Szykują się zmiany w przepisach. Ministerstwo Edukacji chce wprowadzić wcześniejsze emerytury. A właściwie przywrócić te, które obowiązywały kilkanaście lat temu na podstawie Karty nauczyciela. Uchylony przepis uprawniał nauczycieli do przechodzenia na emeryturę po osiągnięciu odpowiedniego stażu pracy.
Ministerstwo edukacji przewiduje, że w związku z niżem demograficznym, przez który jest coraz mniej dzieci, w przeciągu czterech najbliższych lat nawet 100 tys. nauczycieli może stracić pracę. Przywrócenie wcześniejszej emerytury miałoby częściowo rozwiązać ten problem.
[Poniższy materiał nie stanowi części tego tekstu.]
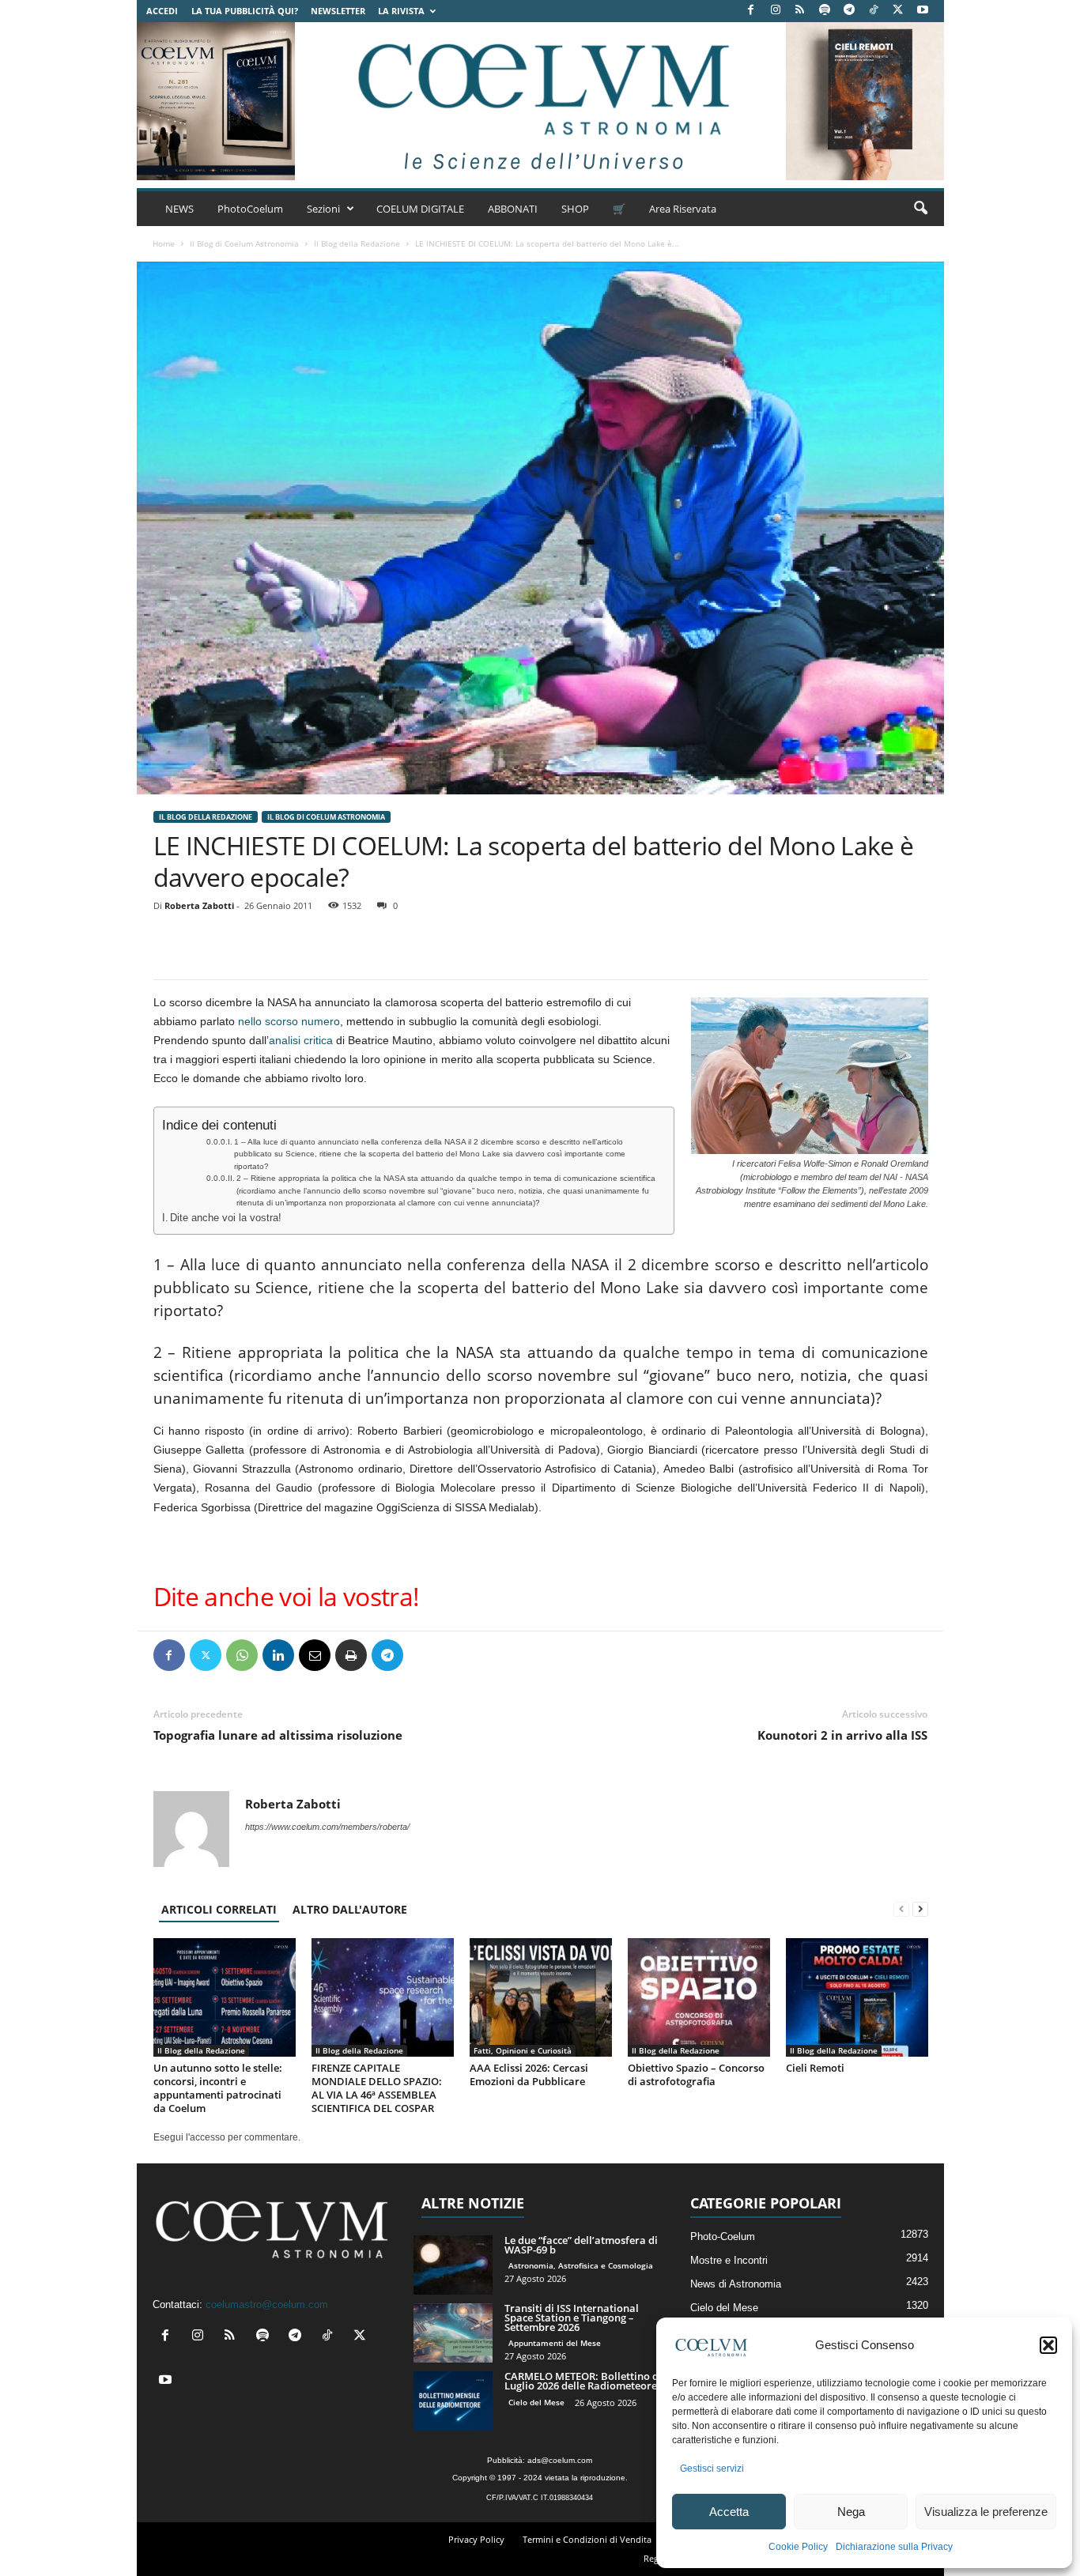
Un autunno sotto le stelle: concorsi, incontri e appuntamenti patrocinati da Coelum (217, 2088)
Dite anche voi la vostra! (225, 1218)
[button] (1048, 2345)
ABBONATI (513, 209)
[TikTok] (873, 10)
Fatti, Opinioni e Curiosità (523, 2050)
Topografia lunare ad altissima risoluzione (277, 1735)
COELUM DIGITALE (420, 209)
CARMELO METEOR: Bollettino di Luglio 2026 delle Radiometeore (583, 2381)
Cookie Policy (798, 2546)
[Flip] (424, 1655)
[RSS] (800, 10)
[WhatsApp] (242, 1655)
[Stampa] (351, 1655)
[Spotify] (824, 10)
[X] (898, 10)
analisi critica (301, 1040)
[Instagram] (775, 10)
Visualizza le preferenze (986, 2511)
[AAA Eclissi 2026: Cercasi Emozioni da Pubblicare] (541, 1997)
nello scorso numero (287, 1021)
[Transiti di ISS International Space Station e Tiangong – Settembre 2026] (453, 2333)
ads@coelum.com (559, 2460)
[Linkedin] (278, 1655)
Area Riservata (682, 209)
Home (164, 243)
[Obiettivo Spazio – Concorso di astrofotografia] (699, 1997)
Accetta (729, 2511)
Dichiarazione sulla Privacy (894, 2546)
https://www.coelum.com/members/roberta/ (327, 1826)
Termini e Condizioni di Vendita (587, 2539)
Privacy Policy (476, 2539)
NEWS (179, 209)
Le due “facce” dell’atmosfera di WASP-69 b (581, 2245)
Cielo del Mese (536, 2402)
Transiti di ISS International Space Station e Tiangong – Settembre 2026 (571, 2317)
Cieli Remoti (815, 2068)
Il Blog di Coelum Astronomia (244, 243)
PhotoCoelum (250, 209)
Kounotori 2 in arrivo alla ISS (842, 1735)
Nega (851, 2511)
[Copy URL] (460, 1655)
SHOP (575, 209)
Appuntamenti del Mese (554, 2342)
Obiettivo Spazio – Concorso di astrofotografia (696, 2074)
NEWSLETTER (338, 11)
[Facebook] (751, 10)
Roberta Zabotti (199, 905)
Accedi (162, 11)
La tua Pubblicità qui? (244, 11)
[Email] (314, 1655)
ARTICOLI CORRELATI (219, 1909)
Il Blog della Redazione (357, 243)
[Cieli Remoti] (857, 1997)
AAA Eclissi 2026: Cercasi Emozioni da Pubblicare (529, 2074)
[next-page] (920, 1909)
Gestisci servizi (712, 2468)
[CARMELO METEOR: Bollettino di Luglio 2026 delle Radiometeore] (453, 2401)
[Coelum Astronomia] (540, 101)
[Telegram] (849, 10)
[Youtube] (922, 10)
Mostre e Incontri (729, 2260)
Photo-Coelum (722, 2236)
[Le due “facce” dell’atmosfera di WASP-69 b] (453, 2265)
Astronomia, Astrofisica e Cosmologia (580, 2265)
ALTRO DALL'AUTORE (350, 1909)
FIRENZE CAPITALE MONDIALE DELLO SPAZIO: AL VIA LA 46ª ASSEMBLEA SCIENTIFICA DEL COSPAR (377, 2088)
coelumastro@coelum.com (267, 2304)
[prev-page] (901, 1909)
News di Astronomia (735, 2284)
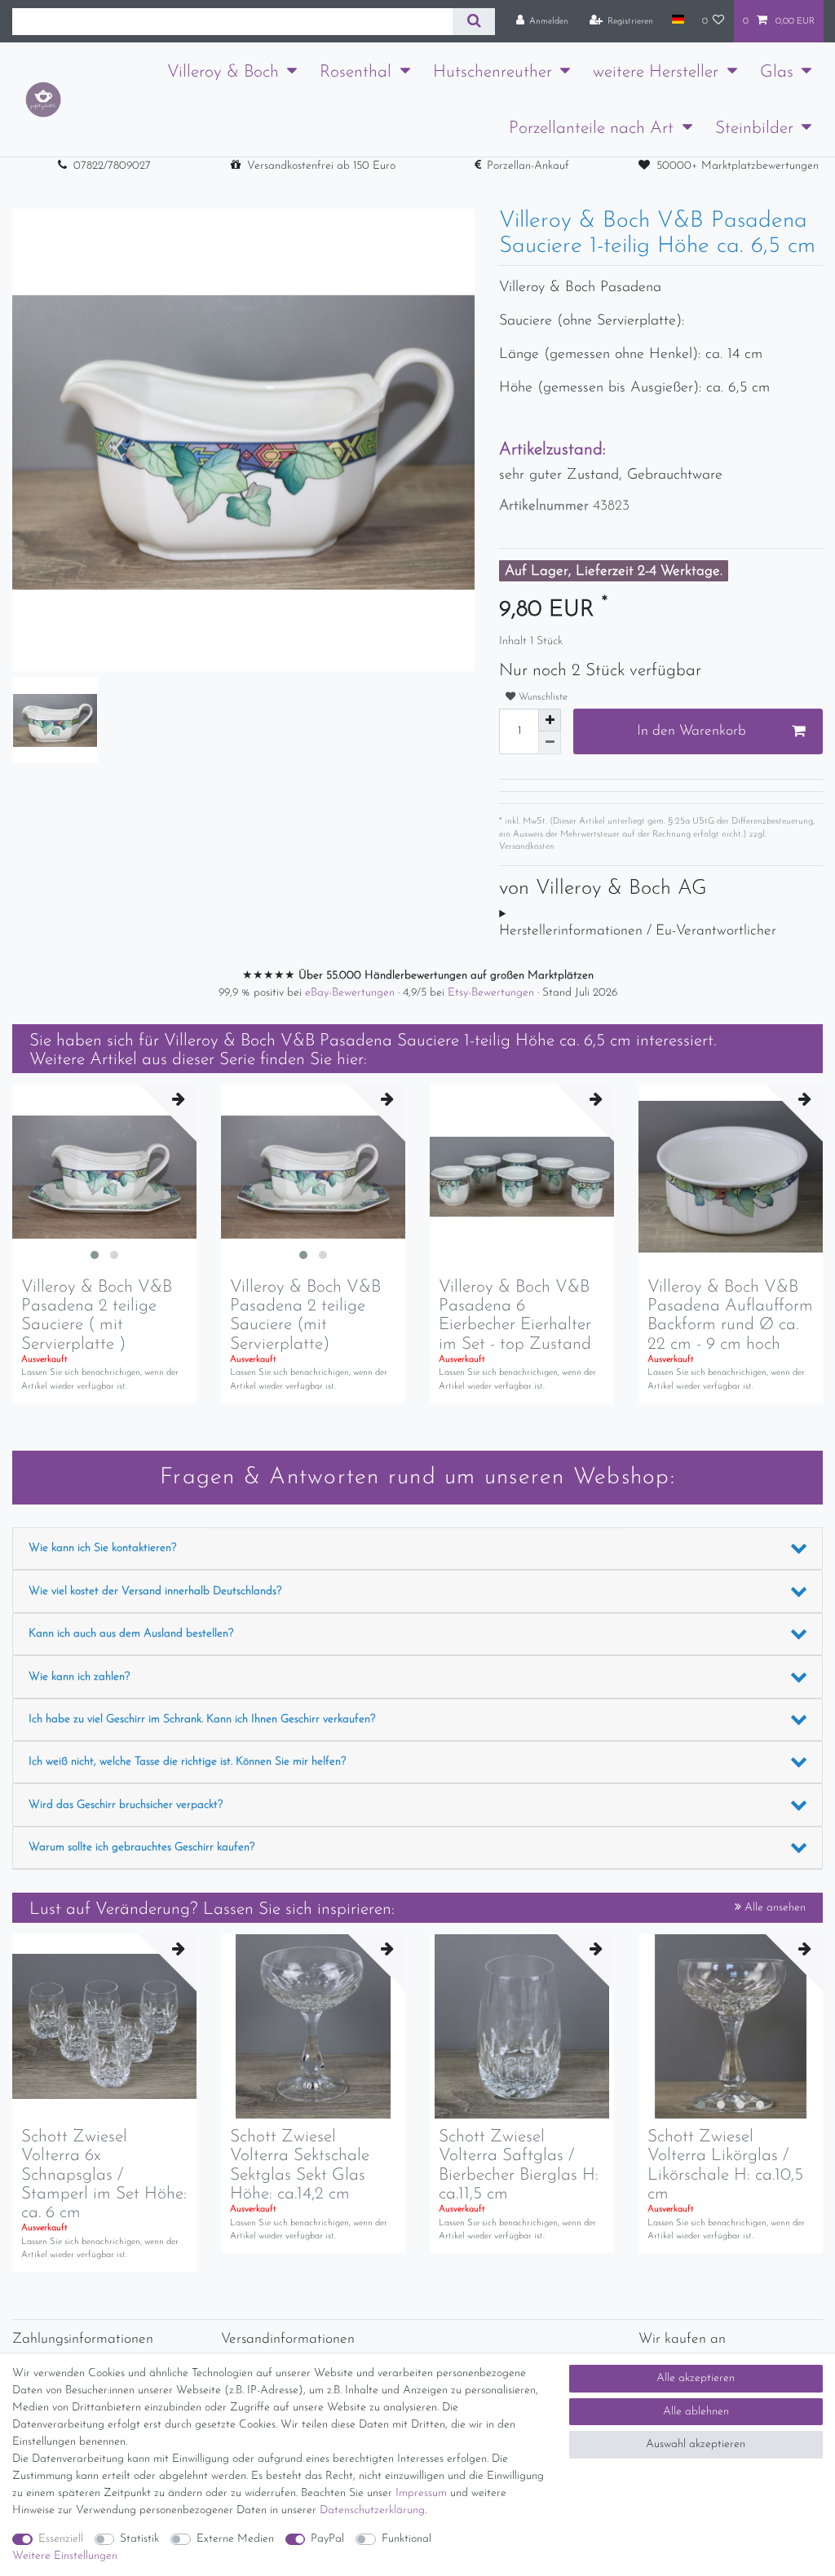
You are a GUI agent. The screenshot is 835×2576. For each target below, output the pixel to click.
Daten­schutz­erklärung (372, 2510)
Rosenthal (355, 72)
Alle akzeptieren (695, 2378)
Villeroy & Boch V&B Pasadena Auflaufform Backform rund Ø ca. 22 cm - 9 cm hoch (730, 1315)
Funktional (406, 2539)
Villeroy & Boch (223, 72)
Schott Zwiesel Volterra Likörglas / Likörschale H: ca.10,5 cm (725, 2165)
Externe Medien (235, 2539)
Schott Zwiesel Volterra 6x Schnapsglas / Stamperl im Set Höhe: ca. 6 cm (104, 2174)
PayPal (327, 2539)
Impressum (421, 2493)
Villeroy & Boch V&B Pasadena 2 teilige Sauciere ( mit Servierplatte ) (96, 1315)
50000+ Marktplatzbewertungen (737, 166)
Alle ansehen (773, 1908)
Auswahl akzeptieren (695, 2444)
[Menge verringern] (549, 742)
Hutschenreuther (492, 72)
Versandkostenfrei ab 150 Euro (321, 166)
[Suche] (473, 21)
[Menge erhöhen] (549, 720)
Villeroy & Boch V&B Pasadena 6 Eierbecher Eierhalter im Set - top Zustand (515, 1315)
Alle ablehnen (696, 2412)
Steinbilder (754, 128)
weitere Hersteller (655, 72)
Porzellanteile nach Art (591, 128)
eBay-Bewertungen (351, 993)
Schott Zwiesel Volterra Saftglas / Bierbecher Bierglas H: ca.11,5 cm (519, 2165)
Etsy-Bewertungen (492, 993)
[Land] (677, 20)
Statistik (139, 2539)
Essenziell (60, 2539)
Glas (776, 72)
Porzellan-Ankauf (528, 166)
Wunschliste (541, 697)
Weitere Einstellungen (64, 2556)
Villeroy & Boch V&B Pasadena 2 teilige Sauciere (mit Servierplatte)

– Te zapisy w karcie nauczyciela był bardzo korzystne, ponieważ zapis brzmiał, że wymagane jest 30 lat pracy, w tym 20 przy tablicy bez względu na wiek, przy przynajmniej połowie etatu, aby przejść na wcześniejszą emeryturę. Niestety po tych zmianach nauczyciele muszą osiągnąć wiek 60/65 lat. Takie postulaty popierają właściwie wszystkie związki zawodowe nauczycieli
– mówiła pełnomocnik komitetu terenowego PiS w Tarnowie Magdalena Szwajkosz.
W tym momencie nauczycieli obowiązuje ustawa emerytalna, według której nauczycielki mogą przejść na emeryturę po 60. roku życia, a nauczyciele po 65. roku życia.
Jak dodaje Magdalena Szwajkosz, wcześniejsza emerytura po przepracowanych 30 latach miałaby być dobrowolna, tzn. że nauczyciele mogliby dalej pracować po osiągnięciu tylu lat pracy.
Minister Przemysław Czarnek zapowiedział, że projekt ustawy będzie gotowy jeszcze w styczniu, ale ustawa mogłaby wejść w życie dopiero od 2024 roku.